Remarquons que la suprême compilation, œuvre d'un petit comité présidé par l'astrophysicien Carl Sagan, ne retient qu'un seul air d'opéra, à savoir le sidérant Der Hölle Rache kocht in meinem Herzen poussé par la Königin der Nacht au second acte de Die Zauberflöte de Mozart (1791). Belle, immense intention mozartienne qui croise telle autre, en ce début novembre à Limoges : une nouvelle production du même opéra, représenté de manière futuriste. « C'est une Flûte enchantée d'après l'apocalypse. Une catastrophe climatique s'est abattue sur la terre... Plus de faune, ni de flore : les animaux que l'on voit surgir, attirés comme un appeau par la flûte enchantée donnée à Tamino, ne sont que des humains commémorant le règne animal, revêtus de parures faites de tout et de rien. » Bienvenue, donc, à ce nouveau, grand imaginaire ainsi présenté dans les notes du metteur en scène David Lescot qui, à partir de l'immense Singspiel populaire, signe une proposition inventive et surprenante, avec du théâtre là où on ne l'attend pas. Par exemple, prologue et épilogue en vidéo tracent avec jeunesse, sagesse et gourmandise une intéressante parabole écologiste.

··········

* **PROBLÈME À RÉSOUDRE**
Indiquez si chaque affirmation concorde avec le texte sur la Flûte enchantée montée à Limoges. Répondez par oui ou par non en citant mot pour mot les termes décisifs du texte : (a) la compilation présidée par Carl Sagan retient plusieurs airs d'opéra ; (b) la nouvelle production est présentée à Limoges au début de novembre ; (c) le prologue et l'épilogue sont donnés en vidéo.

* **DONNÉES ENREGISTRÉES**

··········

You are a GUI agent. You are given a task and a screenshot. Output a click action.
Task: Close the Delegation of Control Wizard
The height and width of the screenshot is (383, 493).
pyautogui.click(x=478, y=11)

··········

* **RÉSULTAT OBTENU**
(a) Non : « ne retient qu'un seul air d'opéra ».
(b) Oui : « en ce début novembre à Limoges ».
(c) Oui : « prologue et épilogue en vidéo ».